TASK BRIEF:
State how many lines in the records below contain the string "after", and give nothing besides that number.

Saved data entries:
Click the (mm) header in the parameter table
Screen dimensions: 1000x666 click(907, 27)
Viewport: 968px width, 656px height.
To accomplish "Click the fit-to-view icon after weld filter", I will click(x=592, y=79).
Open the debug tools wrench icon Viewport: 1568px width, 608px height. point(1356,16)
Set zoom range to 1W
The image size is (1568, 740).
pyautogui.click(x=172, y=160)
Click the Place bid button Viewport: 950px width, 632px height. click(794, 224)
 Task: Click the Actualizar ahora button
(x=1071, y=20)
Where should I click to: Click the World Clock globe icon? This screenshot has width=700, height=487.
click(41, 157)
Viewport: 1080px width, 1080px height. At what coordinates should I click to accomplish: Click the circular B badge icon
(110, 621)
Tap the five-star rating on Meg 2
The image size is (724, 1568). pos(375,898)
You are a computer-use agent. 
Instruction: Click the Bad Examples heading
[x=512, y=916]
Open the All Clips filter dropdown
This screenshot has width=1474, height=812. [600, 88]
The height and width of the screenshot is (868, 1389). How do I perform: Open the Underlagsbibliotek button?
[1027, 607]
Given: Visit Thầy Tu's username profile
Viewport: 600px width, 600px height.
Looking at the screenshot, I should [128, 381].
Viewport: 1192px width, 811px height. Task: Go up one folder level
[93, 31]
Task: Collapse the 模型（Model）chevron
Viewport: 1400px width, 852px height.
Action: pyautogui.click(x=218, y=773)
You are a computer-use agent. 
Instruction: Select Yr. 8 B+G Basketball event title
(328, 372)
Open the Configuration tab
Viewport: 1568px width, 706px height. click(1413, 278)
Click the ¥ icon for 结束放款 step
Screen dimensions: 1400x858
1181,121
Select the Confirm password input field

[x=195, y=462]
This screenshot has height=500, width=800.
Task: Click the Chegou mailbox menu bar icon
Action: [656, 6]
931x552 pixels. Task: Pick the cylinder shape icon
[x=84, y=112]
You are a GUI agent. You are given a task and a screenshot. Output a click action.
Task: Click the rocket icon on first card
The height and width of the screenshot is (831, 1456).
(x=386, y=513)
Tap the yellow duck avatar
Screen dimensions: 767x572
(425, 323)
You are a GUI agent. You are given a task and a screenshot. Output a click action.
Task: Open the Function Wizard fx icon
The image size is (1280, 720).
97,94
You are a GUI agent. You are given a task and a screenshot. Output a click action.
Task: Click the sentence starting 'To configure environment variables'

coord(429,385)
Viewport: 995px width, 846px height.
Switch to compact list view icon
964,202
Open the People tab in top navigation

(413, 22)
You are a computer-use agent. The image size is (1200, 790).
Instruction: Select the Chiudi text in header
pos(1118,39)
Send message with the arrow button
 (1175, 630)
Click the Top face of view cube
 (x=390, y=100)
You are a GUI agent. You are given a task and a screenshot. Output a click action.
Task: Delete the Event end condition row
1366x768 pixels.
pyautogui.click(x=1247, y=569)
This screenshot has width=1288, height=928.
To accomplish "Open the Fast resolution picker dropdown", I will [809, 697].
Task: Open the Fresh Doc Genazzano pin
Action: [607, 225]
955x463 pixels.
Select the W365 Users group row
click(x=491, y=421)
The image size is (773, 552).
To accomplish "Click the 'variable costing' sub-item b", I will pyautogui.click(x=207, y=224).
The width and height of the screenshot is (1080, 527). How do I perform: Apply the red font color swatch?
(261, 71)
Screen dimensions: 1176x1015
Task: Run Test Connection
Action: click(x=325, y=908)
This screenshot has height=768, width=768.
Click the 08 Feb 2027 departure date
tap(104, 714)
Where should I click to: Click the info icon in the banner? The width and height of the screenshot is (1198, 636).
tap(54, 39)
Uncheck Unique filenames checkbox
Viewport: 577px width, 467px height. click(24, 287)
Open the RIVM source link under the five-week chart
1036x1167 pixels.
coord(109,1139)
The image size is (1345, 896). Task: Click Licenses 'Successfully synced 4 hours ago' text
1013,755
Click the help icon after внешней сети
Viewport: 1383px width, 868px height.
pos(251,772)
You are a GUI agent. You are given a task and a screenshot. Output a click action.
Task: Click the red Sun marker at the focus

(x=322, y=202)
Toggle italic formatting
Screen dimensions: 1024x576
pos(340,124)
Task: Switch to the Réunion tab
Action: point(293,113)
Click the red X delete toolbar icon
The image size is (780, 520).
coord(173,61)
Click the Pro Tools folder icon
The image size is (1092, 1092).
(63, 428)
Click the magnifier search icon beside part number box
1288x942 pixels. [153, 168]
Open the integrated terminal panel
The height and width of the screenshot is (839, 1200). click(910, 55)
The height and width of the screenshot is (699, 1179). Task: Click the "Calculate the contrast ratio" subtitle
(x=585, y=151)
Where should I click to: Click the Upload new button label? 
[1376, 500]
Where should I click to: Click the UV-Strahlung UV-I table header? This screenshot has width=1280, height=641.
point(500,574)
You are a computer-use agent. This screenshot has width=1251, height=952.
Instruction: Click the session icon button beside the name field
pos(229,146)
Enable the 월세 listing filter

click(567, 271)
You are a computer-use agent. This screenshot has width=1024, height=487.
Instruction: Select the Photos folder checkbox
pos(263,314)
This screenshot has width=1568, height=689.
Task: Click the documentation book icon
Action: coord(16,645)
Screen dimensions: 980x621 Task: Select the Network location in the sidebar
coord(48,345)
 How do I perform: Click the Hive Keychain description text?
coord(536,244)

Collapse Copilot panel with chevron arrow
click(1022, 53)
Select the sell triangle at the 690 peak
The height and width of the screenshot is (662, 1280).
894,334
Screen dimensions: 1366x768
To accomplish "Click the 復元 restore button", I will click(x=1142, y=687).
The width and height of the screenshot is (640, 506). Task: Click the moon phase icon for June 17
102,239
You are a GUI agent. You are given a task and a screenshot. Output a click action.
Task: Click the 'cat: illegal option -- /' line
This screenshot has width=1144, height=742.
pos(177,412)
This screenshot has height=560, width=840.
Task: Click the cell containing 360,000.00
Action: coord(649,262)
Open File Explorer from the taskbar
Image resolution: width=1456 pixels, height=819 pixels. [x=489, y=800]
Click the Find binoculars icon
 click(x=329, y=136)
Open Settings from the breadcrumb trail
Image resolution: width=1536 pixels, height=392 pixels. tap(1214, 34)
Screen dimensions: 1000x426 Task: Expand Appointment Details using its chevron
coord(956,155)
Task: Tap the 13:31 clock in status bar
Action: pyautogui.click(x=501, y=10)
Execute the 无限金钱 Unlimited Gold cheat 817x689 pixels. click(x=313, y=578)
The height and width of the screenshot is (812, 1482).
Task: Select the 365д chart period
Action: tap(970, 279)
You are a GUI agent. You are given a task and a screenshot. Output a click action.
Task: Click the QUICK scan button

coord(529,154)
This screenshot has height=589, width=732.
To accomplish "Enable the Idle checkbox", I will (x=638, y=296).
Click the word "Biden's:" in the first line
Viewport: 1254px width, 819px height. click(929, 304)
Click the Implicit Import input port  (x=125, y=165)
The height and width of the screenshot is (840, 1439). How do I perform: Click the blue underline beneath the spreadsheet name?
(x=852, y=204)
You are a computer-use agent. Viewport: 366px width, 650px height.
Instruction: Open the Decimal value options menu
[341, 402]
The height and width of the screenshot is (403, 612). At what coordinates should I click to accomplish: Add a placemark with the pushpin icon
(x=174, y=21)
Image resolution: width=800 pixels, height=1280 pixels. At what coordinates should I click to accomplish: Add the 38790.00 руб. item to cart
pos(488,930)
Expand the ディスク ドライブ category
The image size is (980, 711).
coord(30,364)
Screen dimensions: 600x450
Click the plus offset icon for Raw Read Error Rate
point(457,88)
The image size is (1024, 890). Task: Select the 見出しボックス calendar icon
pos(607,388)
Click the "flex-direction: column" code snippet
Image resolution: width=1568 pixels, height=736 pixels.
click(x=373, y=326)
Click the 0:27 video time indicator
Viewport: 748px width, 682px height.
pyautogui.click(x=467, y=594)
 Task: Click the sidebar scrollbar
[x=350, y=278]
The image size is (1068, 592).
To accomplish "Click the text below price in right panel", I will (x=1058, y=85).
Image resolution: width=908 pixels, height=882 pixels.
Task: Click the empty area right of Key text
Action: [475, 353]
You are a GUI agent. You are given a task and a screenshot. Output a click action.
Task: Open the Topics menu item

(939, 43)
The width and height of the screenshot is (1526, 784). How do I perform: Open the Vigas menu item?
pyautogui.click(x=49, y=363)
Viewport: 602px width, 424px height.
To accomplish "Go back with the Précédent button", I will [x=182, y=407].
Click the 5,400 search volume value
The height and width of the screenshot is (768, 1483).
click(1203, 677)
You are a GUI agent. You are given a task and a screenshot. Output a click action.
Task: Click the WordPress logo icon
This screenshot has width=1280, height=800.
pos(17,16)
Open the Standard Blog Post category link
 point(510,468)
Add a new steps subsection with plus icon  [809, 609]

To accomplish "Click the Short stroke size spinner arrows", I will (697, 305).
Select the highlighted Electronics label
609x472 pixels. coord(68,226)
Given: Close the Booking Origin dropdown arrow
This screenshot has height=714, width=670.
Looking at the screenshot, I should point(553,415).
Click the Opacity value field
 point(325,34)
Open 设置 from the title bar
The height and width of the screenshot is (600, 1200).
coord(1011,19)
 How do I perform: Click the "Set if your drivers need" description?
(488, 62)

TASK RESULT:
2